7 Tips for Not Reciprocating A Bridesmaid Offer
At the start of your wedding planning journey, you may have thought your toughest decisions would be choosing your venue, attire or food options. As most engaged couples quickly learn, that is not the case. Weddings come with a whole host of social expectations that can sometimes make for sticky situations, from choosing who attends the wedding to who is given a role of honor. One of the trickiest situations is not reciprocating a bridesmaid offer—when you've served in someone's wedding party (whether a long time ago or recently), but can't or don't want to include them in yours.
Modern times have shed the rigidity of social etiquette, but there are still some guidelines to remember. We talked with etiquette expert Lizzie Post, co-president of the Emily Post Institute, author of Emily Post's Etiquette: The Centennial Edition and great-great-granddaughter of Emily Post, for guidance.
Do You Have To Reciprocate a Bridesmaid Offer?
Let's get the most important thing out of the way: "Bridesmaid requests do not have to be reciprocal," says Post. "There are a multitude of reasons why you could ask someone who didn't ask you, or why you might not ask someone who asked you."
These reasons may include having different size wedding parties, more or fewer family members who take priority over others or simply friends growing apart between weddings. "There is a cutoff point, and unfortunately, sometimes that point is closer to our hearts than expected," says Post.
How to Choose Bridesmaids Without Hurting Feelings
Choose who you feel closest to.
When choosing your bridesmaids (or bridesmen), the most important thing to consider is how this person will support you on your wedding day. Post puts it simply: "Choose those who you feel closest to as you're planning your wedding." Bridesmaids are generally there for emotional and logistical support, above all else. It's important to choose people you will feel comfortable enough leaning on during the inevitable stressful moments before and during your wedding.
Consider the logistics.
Another important consideration is whether this person can devote the time to spend on your wedding. In addition to the actual wedding and rehearsal, bridesmaids typically attend pre-wedding events like the bridal shower and bachelorette party. Consider how involved you expect your wedding party to be, especially when choosing friends or family who may live far away or who are going through significant life changes, such as pregnancy and the birth of a child.

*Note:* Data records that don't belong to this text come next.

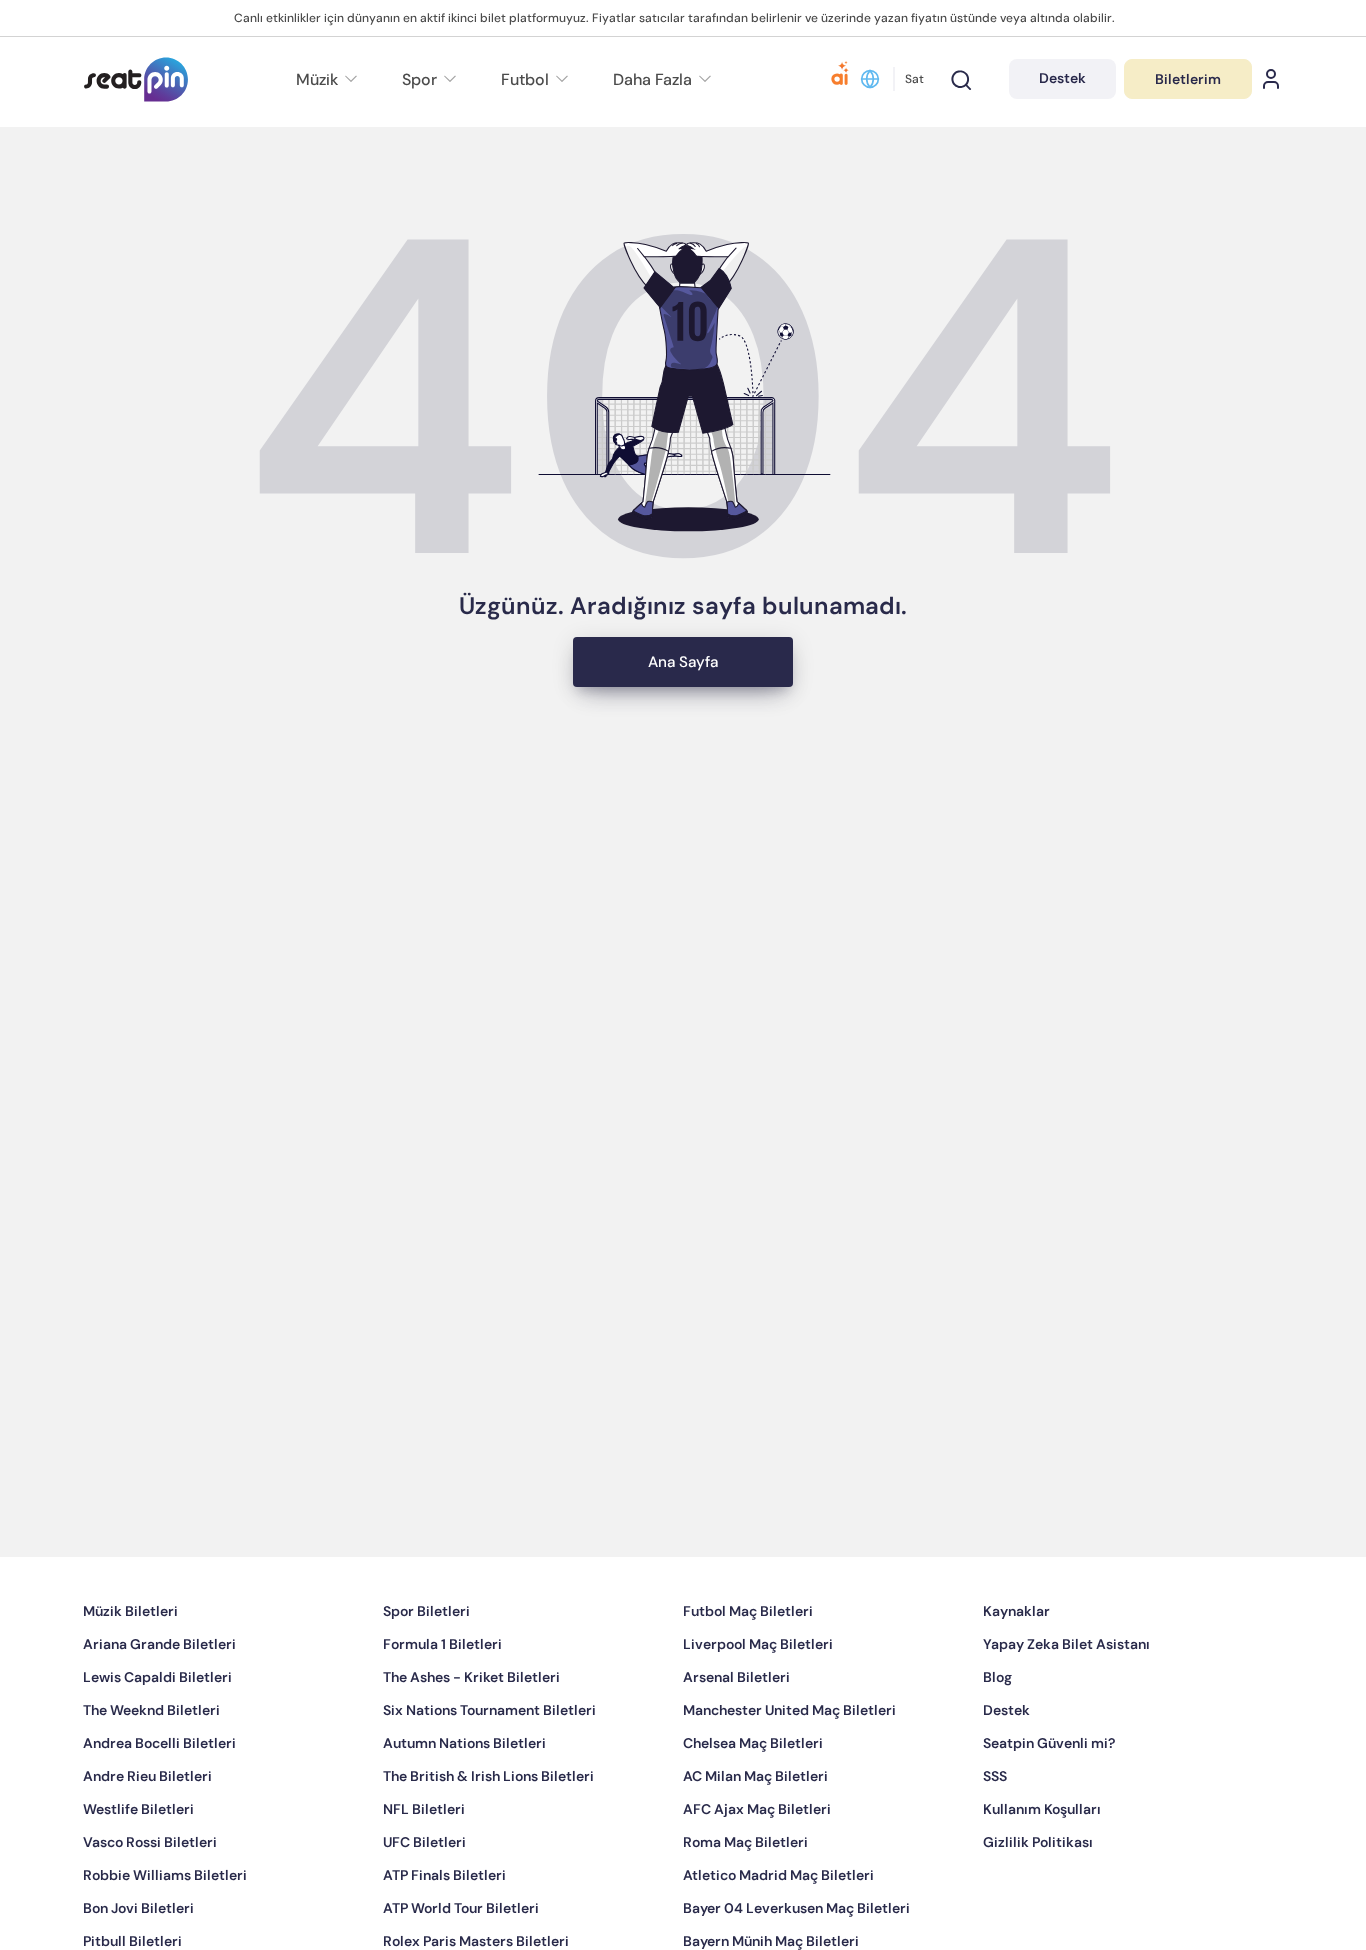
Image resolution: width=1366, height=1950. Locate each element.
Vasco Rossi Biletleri (150, 1902)
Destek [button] (1062, 78)
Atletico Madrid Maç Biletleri (778, 1935)
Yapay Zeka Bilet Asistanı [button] (1066, 1704)
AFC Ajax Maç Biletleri (757, 1869)
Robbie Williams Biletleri (165, 1935)
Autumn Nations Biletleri (464, 1803)
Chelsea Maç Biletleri (753, 1803)
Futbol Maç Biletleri (748, 1671)
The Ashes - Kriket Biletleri (471, 1737)
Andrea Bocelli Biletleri (159, 1803)
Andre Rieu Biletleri (147, 1836)
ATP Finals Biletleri (444, 1935)
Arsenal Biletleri (736, 1737)
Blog (997, 1737)
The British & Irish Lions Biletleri (488, 1836)
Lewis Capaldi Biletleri (157, 1737)
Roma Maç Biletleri (745, 1902)
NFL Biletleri (424, 1869)
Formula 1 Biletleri (442, 1704)
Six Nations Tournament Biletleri (489, 1770)
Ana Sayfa (683, 722)
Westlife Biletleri (138, 1869)
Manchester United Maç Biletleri (789, 1770)
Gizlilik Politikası (1038, 1902)
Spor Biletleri (426, 1671)
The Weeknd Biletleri (151, 1770)
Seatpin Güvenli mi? (1049, 1803)
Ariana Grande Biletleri (159, 1704)
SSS (995, 1836)
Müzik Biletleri (130, 1671)
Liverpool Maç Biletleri (758, 1704)
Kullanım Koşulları (1042, 1869)
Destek (1006, 1770)
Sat (914, 79)
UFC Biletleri (424, 1902)
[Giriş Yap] (1271, 79)
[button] (659, 79)
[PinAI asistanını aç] (840, 79)
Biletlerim (1188, 79)
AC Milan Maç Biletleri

How to Tell Someone They Are Not a Bridesmaid
Decide if it actually needs to be addressed.
According to Post, there are a few ways to address not reciprocating a bridesmaid offer. And the first is to not address it. "It's your wedding, and you don't necessarily owe anyone an explanation for the choices you make." In many situations, like when a bride has a lot of female family members, it will be clear when someone will not be asked to be a bridesmaid.
Have a respectful conversation.
However, she recognizes there are situations that call for having a conversation, "especially if it's really unexpected." In those cases, ask your friend or family member if they would like to talk. "Create a space for feelings to be had," Post advises. You can start by asking if they are feeling awkward, or tell them if you are. Recognize that there may be hurt feelings or confusion, and give them space to express themselves." A genuine recognition of their feelings goes a long way," Post says.
Don't assume their feelings.
And remember, "Don't pre-manage or presume someone's feelings on this." It may be hard to see through those pre-wedding blinders, but not everyone will feel actually hurt to not be asked; in fact, some may be relieved. Standing up in a wedding is a big commitment, and your friend may have other life events going on that they recognize will make it hard to be involved.
How to Include Friends That Aren't Bridesmaids in Your Wedding
Include them in nontraditional ways.
Modern weddings are breaking from the traditional mold, which is great news if you're trying to incorporate special friends in nontraditional ways. "Readings, toasts and speeches are honored duties that can help friends and family feel special and included in your day," says Post. If there are several people who you can't include in the wedding party, you might opt to have a house party. There's even a fun growing trend to include adult flower girls and guys in processionals.
Include them unofficially.
Even if there isn't room for an official spot for special people in your ceremony or reception, there are other ways to make them feel included. "Spending special time with them can go a long way, whether that's including them in pre-wedding events like a bachelorette party, or even just consulting them about your plans," says Post. A little goes a long way when it comes to feeling included, and your friends and family will likely recognize the authenticity and positive intent.